## What you are asked to do
Find "You are a computer-use agent. Viewport: 1269px" in the records that follow; print that line and each subsequent line through the last one, verbatim and with nothing added.

## Listed records
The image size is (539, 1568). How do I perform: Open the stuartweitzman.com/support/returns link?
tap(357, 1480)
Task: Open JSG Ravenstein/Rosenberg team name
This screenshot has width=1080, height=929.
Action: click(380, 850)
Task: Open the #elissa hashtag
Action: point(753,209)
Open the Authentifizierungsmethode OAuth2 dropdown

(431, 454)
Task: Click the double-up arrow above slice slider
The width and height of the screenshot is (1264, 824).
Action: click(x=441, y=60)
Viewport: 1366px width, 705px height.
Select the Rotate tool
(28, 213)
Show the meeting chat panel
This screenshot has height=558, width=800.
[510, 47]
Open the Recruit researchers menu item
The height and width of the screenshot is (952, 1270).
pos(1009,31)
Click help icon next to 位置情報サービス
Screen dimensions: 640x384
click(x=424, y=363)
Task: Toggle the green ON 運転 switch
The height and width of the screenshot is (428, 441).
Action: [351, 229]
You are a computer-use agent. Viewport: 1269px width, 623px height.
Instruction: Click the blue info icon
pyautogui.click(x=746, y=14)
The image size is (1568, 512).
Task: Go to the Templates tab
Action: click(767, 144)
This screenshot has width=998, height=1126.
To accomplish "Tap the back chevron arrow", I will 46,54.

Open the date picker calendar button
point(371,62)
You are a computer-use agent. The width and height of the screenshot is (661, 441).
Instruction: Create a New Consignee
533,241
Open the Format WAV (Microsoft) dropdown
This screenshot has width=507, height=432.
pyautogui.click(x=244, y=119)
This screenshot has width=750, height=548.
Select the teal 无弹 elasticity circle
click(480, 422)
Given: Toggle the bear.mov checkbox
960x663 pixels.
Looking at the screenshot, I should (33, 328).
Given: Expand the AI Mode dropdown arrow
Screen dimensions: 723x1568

## Result below
You are a computer-use agent. Viewport: 1269px width, 623px height.
Instruction: Click the blue info icon
pyautogui.click(x=746, y=14)
The image size is (1568, 512).
Task: Go to the Templates tab
Action: click(767, 144)
This screenshot has width=998, height=1126.
To accomplish "Tap the back chevron arrow", I will 46,54.

Open the date picker calendar button
point(371,62)
You are a computer-use agent. The width and height of the screenshot is (661, 441).
Instruction: Create a New Consignee
533,241
Open the Format WAV (Microsoft) dropdown
This screenshot has width=507, height=432.
pyautogui.click(x=244, y=119)
This screenshot has width=750, height=548.
Select the teal 无弹 elasticity circle
click(480, 422)
Given: Toggle the bear.mov checkbox
960x663 pixels.
Looking at the screenshot, I should (33, 328).
Given: Expand the AI Mode dropdown arrow
Screen dimensions: 723x1568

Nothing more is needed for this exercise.